Publié le Mercredi 13 décembre 2017 à 18h20.

Les morts ne sont pas tous des braves types

Hommage « national » à Jean d’Ormesson, hommage « populaire » à Johnny Halliday : la fin de la semaine dernière a été marquée par les cérémonies organisées à la mémoire de l’écrivain et du chanteur. Si nous n’entendons pas porter ici de jugement sur les qualités artistiques des défunts, force est de constater que les « hommages » – et les bavardages qui les ont accompagnés – ont pris une tournure immanquablement politique, qui mérite commentaires. 

L’hommage « national » rendu à d’Ormesson, qui n’était pas « seulement » un écrivain mais une figure connue de la vieille droite réactionnaire, ancien directeur général du Figaro, est ainsi bien dans l’air du temps. « Une clarté qui nous manquera et nous manque déjà », « un antidote à la grisaille des jours » selon Emmanuel Macron, qui a soigneusement tu les engagements de d’Ormesson.

Le talent et l’écho populaire réel et durable de Johnny expliquent l’impact de la nouvelle de son décès. Mais Johnny était aussi un exilé fiscal qui affirmait en avoir « marre des impôts », ajoutant qu’« en France, la réussite, c’est louche, on trouve ça dégueulasse ». Tout un symbole : c’est à Saint-Barthélemy, paradis fiscal bien connu des milliardaires, que celui qui a reçu un « hommage populaire » alors qu’il refusait de participer à la solidarité la plus élémentaire, a été enterré, sans que cela suscite de commentaires de la part des experts de la traque au « chômeur fraudeur ».

La monstrueuse mobilisation politico-médiatique autour des décès du chanteur et de l'écrivain confine à l’écœurement. Plus d’un « commentateur » a cru y voir le rassemblement national autour de deux symboles d’une France en recherche de valeurs. Vraiment ? Course à l’audimat et au clic, opportunisme politique, démagogie populiste : on a surtout vu le visage hideux d’une société de la com’ où tout se mélange et où tout se vaut, et où la mort est devenue une marchandise, commerciale et politique, sur laquelle se jettent les rapaces de tous ordres.

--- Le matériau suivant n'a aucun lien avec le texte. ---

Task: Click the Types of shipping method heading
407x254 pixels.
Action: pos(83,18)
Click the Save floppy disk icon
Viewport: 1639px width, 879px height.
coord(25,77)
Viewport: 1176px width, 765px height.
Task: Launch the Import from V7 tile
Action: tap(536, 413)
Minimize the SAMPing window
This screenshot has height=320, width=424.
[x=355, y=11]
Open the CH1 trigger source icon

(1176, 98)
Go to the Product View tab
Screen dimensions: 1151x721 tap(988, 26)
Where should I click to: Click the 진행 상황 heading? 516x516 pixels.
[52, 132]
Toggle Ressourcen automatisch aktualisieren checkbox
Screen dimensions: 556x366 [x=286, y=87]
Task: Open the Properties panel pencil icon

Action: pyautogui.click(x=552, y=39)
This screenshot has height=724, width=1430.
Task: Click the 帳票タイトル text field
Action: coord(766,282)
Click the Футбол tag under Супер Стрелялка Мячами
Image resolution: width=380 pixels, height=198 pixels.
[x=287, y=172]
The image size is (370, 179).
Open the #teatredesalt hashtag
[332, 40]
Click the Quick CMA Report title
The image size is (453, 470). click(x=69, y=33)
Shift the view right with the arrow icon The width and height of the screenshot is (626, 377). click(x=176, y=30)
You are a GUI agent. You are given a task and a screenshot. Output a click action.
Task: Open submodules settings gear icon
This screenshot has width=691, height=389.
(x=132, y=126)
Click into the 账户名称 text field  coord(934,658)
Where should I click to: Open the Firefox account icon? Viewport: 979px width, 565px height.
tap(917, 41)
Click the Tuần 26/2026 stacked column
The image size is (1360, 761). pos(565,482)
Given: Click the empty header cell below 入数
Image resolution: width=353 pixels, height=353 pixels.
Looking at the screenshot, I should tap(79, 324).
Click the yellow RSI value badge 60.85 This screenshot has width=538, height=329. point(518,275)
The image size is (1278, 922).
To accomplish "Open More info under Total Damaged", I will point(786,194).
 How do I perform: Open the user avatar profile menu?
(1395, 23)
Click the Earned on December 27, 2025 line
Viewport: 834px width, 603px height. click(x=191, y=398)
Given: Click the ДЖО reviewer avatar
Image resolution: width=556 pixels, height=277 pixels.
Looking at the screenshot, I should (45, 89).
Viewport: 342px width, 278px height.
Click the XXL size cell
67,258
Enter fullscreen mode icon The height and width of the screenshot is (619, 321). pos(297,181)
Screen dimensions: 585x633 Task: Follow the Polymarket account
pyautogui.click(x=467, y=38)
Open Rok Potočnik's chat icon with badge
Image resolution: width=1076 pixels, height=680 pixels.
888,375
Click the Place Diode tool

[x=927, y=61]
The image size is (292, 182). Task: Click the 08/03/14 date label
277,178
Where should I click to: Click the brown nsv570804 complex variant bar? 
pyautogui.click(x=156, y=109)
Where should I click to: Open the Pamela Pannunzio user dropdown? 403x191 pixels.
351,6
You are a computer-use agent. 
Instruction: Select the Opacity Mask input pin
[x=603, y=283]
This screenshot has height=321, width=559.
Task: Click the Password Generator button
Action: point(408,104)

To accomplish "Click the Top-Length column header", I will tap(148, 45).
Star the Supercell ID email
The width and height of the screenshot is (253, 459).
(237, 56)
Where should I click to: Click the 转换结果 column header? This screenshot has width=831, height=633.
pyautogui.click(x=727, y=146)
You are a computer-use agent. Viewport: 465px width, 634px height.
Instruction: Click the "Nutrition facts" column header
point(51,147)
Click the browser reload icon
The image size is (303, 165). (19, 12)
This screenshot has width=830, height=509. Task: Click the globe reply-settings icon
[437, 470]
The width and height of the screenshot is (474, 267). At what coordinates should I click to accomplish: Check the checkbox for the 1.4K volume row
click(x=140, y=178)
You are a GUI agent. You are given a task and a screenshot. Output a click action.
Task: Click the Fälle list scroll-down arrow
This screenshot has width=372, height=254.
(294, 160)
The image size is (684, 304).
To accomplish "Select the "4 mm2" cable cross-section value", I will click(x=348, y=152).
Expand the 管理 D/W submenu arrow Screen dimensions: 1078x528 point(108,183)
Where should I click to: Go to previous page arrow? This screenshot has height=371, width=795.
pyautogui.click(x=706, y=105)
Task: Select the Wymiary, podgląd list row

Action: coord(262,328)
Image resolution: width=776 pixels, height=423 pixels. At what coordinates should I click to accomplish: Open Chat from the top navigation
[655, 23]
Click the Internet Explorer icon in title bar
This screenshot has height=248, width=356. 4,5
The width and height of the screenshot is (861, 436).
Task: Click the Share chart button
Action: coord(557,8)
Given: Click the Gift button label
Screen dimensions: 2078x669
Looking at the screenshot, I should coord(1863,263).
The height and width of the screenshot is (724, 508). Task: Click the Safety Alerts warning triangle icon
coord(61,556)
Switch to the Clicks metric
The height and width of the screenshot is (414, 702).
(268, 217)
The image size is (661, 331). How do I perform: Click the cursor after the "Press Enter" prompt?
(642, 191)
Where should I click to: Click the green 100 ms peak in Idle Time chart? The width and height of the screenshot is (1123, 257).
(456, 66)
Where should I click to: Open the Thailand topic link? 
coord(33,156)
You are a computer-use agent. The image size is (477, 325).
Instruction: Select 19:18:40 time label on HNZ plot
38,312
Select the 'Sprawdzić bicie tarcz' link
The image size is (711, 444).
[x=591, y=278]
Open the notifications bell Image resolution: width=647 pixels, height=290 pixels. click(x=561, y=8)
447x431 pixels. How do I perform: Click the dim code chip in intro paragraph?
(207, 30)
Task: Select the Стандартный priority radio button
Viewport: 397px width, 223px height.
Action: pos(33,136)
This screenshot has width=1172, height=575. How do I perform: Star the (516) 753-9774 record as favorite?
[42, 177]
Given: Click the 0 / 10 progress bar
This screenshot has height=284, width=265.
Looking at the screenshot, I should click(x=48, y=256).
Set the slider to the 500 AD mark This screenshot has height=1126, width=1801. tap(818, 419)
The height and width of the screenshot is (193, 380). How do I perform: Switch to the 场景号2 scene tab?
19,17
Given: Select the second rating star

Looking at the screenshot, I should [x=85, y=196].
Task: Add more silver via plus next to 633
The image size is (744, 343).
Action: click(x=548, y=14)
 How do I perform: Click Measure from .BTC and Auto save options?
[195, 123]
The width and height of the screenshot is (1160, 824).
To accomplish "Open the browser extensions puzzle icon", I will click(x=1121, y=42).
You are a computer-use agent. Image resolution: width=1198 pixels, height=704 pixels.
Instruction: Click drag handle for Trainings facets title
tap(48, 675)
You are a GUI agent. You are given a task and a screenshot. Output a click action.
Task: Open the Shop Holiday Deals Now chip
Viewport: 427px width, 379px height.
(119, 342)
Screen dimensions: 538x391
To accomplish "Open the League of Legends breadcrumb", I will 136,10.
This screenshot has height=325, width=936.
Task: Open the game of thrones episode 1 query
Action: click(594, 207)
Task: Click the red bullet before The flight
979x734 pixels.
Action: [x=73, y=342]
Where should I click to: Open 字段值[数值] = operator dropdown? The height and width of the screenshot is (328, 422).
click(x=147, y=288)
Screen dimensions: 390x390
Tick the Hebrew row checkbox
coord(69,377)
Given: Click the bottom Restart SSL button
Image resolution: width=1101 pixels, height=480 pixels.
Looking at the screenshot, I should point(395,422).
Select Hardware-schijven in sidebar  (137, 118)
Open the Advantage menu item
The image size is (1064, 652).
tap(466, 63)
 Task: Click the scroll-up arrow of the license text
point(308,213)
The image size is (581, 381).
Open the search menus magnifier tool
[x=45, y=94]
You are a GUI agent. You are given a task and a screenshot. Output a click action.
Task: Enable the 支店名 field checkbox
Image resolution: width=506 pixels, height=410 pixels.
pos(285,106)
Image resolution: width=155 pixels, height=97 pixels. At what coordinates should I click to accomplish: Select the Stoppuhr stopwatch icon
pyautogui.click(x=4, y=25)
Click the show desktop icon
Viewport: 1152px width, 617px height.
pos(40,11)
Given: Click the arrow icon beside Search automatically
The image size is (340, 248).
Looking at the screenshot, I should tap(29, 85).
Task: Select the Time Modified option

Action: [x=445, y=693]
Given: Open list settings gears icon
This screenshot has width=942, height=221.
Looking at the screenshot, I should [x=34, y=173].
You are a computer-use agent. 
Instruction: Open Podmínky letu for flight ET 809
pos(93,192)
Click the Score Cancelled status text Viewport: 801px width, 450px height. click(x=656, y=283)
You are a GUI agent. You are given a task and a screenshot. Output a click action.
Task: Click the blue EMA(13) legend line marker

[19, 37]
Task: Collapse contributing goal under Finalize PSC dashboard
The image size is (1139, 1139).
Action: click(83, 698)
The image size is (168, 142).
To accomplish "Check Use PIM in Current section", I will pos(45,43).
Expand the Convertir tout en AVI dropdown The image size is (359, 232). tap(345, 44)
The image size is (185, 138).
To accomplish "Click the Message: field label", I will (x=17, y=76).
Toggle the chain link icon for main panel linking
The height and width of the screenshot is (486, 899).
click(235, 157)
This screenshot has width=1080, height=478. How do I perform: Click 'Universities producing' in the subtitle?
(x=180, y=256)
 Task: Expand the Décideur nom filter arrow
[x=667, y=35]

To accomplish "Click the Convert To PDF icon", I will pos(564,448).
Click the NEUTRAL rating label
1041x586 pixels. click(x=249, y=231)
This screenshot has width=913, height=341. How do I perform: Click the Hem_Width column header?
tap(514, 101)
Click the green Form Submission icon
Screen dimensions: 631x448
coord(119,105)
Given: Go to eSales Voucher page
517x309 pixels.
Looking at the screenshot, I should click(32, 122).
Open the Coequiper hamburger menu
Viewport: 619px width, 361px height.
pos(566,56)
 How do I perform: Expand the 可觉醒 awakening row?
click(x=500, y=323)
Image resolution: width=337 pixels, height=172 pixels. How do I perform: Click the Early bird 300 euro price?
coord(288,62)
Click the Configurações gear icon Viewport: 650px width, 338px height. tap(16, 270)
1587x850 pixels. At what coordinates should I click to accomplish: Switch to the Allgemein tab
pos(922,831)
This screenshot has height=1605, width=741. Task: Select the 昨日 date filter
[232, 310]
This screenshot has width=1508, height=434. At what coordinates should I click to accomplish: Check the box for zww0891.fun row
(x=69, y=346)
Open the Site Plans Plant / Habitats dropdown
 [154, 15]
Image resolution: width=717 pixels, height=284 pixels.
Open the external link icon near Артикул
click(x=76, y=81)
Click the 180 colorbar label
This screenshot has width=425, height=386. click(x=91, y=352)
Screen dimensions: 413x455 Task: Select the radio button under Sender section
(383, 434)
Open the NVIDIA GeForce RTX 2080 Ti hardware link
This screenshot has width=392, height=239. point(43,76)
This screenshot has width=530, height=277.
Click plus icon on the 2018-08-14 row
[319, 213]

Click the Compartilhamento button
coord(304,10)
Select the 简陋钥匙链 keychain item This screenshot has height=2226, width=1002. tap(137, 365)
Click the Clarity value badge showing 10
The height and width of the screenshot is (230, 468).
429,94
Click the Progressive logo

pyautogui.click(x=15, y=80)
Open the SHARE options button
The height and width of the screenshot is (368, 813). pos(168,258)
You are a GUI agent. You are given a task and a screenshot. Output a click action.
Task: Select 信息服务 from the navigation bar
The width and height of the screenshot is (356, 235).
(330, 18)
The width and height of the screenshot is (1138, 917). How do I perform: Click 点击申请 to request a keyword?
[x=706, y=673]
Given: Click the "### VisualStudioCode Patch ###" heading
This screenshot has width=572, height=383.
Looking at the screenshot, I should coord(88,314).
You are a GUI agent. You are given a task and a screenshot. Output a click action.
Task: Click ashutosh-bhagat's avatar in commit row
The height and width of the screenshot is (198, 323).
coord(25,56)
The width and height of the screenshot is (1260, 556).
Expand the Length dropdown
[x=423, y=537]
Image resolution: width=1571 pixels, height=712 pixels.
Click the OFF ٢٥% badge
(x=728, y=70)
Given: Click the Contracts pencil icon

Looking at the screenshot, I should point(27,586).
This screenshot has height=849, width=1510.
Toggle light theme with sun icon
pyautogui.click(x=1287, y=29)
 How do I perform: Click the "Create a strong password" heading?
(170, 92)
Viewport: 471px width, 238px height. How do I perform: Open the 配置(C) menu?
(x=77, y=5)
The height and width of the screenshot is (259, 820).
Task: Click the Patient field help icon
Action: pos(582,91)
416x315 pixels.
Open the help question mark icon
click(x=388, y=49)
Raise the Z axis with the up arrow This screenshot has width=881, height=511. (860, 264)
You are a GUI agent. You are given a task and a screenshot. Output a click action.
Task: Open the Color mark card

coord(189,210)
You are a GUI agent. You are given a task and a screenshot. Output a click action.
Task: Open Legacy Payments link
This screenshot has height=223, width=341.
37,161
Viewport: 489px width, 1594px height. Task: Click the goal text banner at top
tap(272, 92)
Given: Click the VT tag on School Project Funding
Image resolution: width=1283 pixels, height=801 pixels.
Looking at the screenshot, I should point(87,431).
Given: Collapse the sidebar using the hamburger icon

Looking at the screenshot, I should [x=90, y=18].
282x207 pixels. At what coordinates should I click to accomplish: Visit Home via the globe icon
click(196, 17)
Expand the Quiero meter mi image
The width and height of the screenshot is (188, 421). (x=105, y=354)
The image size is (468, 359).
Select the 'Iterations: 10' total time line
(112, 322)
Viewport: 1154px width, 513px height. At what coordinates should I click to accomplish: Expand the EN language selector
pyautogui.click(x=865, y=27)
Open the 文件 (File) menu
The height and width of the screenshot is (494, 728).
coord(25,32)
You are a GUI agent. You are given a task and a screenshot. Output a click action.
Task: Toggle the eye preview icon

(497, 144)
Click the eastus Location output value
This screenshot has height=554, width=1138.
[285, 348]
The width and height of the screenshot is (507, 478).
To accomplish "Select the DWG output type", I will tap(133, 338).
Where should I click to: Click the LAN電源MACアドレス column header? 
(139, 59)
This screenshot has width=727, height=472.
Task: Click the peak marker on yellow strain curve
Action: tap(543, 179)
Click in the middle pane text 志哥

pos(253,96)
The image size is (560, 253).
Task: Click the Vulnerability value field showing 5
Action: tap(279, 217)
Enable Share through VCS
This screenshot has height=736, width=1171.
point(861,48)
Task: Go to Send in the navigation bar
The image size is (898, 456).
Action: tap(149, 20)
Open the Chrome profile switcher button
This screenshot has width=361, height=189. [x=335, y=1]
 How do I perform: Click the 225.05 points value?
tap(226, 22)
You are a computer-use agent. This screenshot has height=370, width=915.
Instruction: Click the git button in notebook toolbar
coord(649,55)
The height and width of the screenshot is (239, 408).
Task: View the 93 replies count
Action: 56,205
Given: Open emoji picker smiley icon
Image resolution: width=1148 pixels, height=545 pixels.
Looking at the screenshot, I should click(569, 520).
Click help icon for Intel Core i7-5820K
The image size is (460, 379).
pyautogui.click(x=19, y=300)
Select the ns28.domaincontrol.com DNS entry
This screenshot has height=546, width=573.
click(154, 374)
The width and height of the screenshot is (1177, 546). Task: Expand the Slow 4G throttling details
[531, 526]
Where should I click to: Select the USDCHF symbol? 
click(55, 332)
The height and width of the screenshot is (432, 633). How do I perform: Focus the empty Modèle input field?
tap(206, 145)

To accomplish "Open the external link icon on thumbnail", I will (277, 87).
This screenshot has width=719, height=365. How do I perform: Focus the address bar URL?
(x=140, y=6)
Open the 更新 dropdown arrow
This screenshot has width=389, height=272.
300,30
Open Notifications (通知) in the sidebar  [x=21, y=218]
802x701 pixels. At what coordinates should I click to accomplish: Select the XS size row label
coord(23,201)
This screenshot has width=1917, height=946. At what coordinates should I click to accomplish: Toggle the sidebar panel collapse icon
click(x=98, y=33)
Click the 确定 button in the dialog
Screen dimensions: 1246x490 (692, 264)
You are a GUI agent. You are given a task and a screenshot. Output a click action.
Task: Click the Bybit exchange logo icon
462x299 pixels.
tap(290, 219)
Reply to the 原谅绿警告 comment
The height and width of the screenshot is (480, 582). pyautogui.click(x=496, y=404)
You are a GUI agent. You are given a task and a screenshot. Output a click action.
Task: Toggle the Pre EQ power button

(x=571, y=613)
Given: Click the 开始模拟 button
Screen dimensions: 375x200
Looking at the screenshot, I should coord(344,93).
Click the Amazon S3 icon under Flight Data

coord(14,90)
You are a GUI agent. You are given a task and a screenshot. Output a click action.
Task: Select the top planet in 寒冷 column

Les déclarations racistes de Finkielkraut regrettant l’absence des « non-souchiens » lors de l’hommage à Johnny Halliday, comme celles de l’ex-ministre Bussereau affirmant qu’il n’avait « pas vu le peuple de Seine-Saint-Denis » sur les Champs-Élysées, ne sont pas, en ce sens, à contre-courant : elles sont seulement la partie la plus visible de la course à la récupération politico-idéologique qui a accompagné les décès de Johnny Halliday et Jean D'Ormesson.

Derrière les beaux discours, c’est bien la mise en scène de l’entre-soi et l’arrogance vis-à-vis des classes populaires, opportunément et ponctuellement convoquées mais écrasées et stigmatisées le reste du temps, qui se sont étalées ces derniers jours. Deux journées de deuil national dont nous ne sommes pas et qui ne peuvent que renforcer la volonté de se débarrasser de tous ces cyniques qui nous méprisent.